Some hawkish noise was expected from the Bank of England (BoE) after the 13 September meeting given the relative robustness of recent data. But the BoE gave an even stronger signal, saying that a “majority of MPC members judge that […] some withdrawal of monetary stimulus is likely to be appropriate over the coming months in order to return inflation sustainably to target.” This already puts the next BoE meeting on 2 November clearly on the table for a rate hike, as the meeting will also be accompanied by the release of the next quarterly BoE Inflation Report.

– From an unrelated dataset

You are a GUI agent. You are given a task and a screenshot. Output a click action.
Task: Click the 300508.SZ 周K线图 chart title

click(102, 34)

Whether such rate hike will actually take place will – next to economic data – clearly depend on political developments over coming weeks. Among them is the Conservative Party Conference from 1–4 October as well as the European Council meeting on 19 and 20 October, where a decision will be taken whether or not to already begin trade talks.

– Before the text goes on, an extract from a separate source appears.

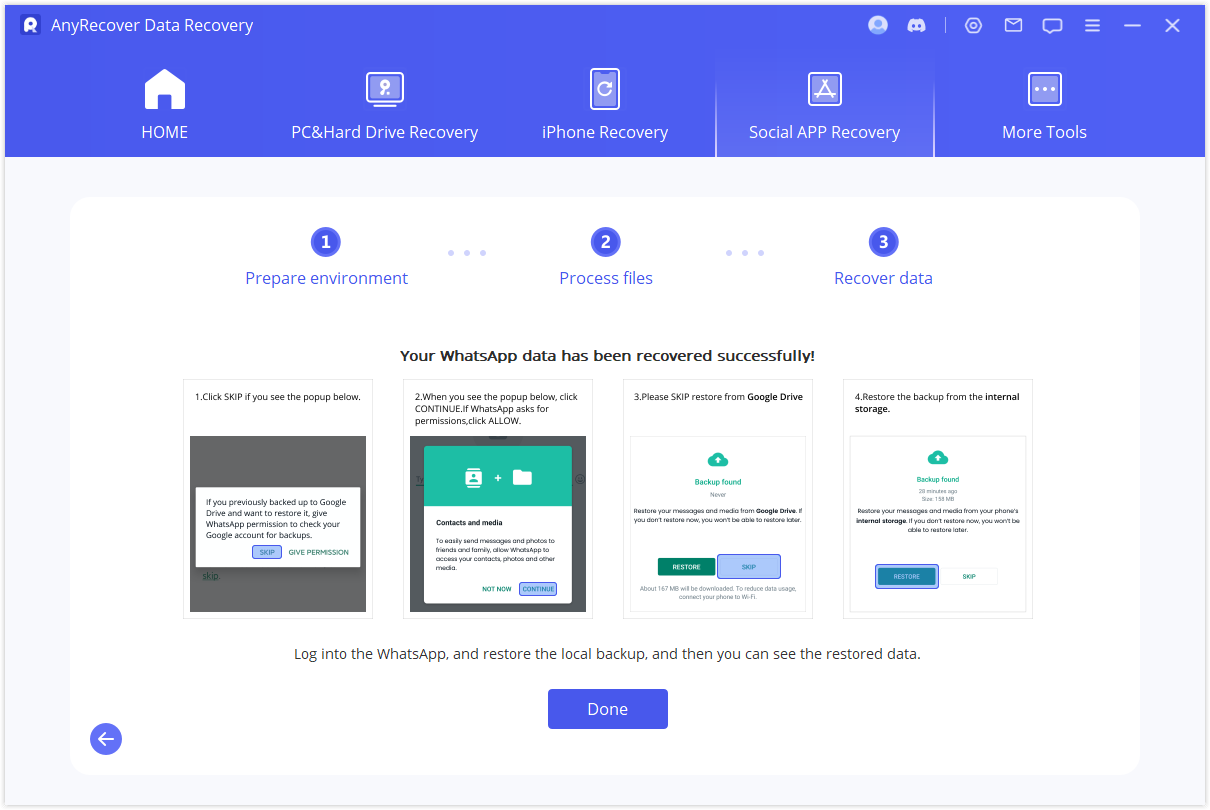
Task: Click step 2 Process files indicator
Action: point(605,242)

Despite the BoE signaling a rate hike over coming months, again only two out of the nine members of the Monetary Policy Committee (MPC) voted in favor of a rate hike in September already. Chief economist Andrew Haldane remained in the camp of those preferring to leave policy rates unchanged. In our view, a 3:6 vote would have sent an even stronger signal about the next meeting. On the economic side, positive surprises on activity growth and ideally also on wage growth would surely increase chances of a November rate hike.

The latter is not our base case scenario, but if economic data continues to stay strong, a Bank of England rate hike in the first half of 2018 appears quite likely. A very likely intended side effect of the hawkish BoE statement was an appreciation of GBP/USD, which rose 1% after the BoE decision was published. Whether the BoE really follows up on its hawkish tone remains to be seen, but even if it does, we think it will likely amount to a reversal of the August 2016 rate cut and not the full start of a hiking cycle.